■ Instructions to follow
Some lines below hold "toolbar". Pick them out and copy them.

■ Stored data
---------------

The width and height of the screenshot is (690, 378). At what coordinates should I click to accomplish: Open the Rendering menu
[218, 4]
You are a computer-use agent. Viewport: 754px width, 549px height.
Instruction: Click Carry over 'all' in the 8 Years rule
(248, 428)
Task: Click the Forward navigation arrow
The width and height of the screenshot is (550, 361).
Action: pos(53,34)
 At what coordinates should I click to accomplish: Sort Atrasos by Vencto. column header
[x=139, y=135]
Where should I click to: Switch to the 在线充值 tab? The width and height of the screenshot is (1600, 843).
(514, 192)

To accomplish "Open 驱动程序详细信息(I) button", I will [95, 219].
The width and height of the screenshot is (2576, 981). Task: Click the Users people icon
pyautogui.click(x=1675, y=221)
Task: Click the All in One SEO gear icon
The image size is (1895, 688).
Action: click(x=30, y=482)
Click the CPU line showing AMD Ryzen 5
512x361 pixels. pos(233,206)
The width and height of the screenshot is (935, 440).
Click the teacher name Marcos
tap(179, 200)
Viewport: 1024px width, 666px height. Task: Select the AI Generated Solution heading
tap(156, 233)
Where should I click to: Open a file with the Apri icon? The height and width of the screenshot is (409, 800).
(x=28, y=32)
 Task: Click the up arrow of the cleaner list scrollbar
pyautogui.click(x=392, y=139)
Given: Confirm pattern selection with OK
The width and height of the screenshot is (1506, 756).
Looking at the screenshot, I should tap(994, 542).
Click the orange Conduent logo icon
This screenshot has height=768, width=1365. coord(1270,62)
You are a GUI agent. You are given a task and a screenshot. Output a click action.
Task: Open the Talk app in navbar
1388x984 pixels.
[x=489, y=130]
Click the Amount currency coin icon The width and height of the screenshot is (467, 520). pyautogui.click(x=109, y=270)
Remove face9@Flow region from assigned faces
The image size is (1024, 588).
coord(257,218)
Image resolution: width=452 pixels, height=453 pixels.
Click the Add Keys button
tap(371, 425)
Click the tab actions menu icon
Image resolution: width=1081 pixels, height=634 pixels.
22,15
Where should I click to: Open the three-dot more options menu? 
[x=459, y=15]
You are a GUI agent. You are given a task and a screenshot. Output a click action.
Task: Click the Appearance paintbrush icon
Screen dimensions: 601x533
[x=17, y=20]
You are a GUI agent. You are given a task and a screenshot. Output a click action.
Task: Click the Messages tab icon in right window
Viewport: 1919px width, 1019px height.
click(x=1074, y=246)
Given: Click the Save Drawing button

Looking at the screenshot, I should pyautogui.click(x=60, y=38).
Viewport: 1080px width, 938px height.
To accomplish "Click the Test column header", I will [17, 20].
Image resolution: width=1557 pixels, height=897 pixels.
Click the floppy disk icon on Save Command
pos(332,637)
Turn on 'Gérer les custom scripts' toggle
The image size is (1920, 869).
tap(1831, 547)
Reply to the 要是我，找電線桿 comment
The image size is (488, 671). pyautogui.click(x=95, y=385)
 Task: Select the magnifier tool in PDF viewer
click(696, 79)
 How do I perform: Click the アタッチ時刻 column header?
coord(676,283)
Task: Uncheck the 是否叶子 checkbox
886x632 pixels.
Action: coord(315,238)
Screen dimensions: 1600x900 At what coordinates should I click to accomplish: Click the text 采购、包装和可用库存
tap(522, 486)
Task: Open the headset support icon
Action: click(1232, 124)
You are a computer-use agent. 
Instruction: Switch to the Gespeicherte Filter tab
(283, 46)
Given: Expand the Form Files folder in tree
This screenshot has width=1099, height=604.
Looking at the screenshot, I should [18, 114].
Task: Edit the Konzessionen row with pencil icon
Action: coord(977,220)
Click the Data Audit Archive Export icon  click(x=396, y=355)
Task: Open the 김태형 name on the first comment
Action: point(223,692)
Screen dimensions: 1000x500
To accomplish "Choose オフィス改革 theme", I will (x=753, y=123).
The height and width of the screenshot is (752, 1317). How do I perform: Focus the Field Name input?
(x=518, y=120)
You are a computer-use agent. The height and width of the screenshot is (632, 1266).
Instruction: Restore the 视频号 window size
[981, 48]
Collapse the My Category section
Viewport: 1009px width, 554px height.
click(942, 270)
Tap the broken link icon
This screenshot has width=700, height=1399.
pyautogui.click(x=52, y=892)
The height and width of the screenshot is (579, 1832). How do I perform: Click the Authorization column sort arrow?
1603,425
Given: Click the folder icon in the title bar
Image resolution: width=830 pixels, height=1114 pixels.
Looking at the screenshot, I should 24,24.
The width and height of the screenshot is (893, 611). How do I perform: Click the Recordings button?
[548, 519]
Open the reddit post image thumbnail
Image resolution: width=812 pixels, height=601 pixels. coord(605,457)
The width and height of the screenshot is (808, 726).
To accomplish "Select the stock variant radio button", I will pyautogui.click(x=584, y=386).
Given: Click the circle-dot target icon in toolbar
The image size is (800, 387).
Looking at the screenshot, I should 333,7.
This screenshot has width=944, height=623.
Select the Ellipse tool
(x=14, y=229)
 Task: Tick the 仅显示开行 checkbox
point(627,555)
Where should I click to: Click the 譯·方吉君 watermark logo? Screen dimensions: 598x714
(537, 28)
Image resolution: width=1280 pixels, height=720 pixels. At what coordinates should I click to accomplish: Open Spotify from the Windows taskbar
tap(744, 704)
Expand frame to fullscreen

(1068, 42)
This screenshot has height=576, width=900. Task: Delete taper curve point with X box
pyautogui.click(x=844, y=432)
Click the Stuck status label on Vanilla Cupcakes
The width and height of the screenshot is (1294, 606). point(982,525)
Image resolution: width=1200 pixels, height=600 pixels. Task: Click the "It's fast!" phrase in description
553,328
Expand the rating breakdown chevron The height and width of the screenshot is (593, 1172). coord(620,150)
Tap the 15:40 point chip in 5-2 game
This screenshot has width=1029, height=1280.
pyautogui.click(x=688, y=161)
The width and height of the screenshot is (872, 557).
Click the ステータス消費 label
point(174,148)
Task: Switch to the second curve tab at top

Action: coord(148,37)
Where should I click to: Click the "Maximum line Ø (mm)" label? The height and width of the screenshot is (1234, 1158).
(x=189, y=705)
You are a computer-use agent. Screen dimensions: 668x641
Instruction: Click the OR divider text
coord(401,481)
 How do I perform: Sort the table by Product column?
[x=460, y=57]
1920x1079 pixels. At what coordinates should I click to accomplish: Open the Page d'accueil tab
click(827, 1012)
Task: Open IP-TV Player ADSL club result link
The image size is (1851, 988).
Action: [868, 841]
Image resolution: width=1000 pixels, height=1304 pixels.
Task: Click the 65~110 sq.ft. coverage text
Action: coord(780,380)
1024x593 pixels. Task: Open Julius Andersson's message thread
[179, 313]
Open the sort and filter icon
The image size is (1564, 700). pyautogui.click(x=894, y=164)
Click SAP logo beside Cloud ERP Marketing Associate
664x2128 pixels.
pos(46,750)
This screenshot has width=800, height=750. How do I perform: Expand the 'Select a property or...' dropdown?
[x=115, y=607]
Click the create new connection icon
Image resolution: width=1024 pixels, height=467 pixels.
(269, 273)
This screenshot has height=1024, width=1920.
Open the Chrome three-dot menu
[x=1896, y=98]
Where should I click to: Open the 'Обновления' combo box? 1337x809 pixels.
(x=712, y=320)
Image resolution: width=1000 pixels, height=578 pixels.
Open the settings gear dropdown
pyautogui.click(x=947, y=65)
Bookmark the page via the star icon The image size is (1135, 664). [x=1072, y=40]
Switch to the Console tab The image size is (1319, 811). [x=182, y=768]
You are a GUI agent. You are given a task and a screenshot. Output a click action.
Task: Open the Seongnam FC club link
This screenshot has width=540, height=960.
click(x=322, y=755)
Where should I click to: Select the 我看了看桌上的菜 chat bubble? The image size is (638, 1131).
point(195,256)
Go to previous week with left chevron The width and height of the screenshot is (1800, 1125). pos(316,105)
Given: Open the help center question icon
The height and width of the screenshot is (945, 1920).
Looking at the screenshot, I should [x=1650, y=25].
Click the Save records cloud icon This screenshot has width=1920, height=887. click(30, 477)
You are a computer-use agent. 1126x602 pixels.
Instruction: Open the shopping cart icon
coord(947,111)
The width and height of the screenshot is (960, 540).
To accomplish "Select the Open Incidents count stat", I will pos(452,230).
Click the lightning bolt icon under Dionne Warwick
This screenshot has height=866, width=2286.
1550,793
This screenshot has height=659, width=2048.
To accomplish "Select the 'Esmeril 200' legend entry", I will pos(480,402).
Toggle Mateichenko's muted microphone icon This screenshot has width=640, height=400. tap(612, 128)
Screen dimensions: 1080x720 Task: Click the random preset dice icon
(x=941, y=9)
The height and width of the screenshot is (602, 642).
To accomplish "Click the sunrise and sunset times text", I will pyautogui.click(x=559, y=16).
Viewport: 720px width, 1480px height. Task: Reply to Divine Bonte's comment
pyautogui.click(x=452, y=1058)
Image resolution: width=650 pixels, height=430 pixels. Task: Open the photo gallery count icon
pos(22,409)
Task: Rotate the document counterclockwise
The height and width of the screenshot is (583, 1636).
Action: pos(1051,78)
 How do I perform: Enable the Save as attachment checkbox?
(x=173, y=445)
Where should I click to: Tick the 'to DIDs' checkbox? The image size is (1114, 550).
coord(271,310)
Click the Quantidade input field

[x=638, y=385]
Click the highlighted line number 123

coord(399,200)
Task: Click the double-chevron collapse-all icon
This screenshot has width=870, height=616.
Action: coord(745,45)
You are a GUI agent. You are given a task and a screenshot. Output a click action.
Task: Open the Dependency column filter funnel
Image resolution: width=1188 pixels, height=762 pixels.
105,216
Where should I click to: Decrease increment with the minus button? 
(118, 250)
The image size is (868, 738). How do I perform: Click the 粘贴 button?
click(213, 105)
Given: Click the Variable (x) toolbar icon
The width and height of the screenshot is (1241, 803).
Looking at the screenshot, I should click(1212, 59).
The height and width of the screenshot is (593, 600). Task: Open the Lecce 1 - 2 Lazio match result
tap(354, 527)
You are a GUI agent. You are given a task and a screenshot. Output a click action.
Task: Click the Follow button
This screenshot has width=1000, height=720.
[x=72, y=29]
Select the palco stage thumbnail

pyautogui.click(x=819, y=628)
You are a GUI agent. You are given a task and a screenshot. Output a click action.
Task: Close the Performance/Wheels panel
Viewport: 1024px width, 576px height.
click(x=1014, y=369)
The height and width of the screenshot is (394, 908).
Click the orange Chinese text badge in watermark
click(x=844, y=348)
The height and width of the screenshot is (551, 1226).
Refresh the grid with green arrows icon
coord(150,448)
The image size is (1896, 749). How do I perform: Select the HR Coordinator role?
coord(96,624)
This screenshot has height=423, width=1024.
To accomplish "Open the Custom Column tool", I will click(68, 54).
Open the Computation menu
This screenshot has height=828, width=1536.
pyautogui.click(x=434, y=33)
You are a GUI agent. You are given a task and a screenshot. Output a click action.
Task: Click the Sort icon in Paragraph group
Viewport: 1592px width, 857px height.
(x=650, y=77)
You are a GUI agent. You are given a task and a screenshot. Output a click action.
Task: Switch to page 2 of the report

---------------

■ Exercise result
Given: Click the circle-dot target icon in toolbar
Given: Click the Variable (x) toolbar icon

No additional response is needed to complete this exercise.